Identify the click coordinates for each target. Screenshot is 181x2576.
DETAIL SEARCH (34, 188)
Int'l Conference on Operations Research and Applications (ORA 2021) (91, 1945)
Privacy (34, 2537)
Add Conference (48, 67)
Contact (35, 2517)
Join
□ □ □ □ □
### WHAT TO DO
Report all lines of the data above that include the string "Conference".

### SOLUTION
Int'l Conference on Operations Research and Applications (ORA 2021) (91, 1945)
Add Conference (48, 67)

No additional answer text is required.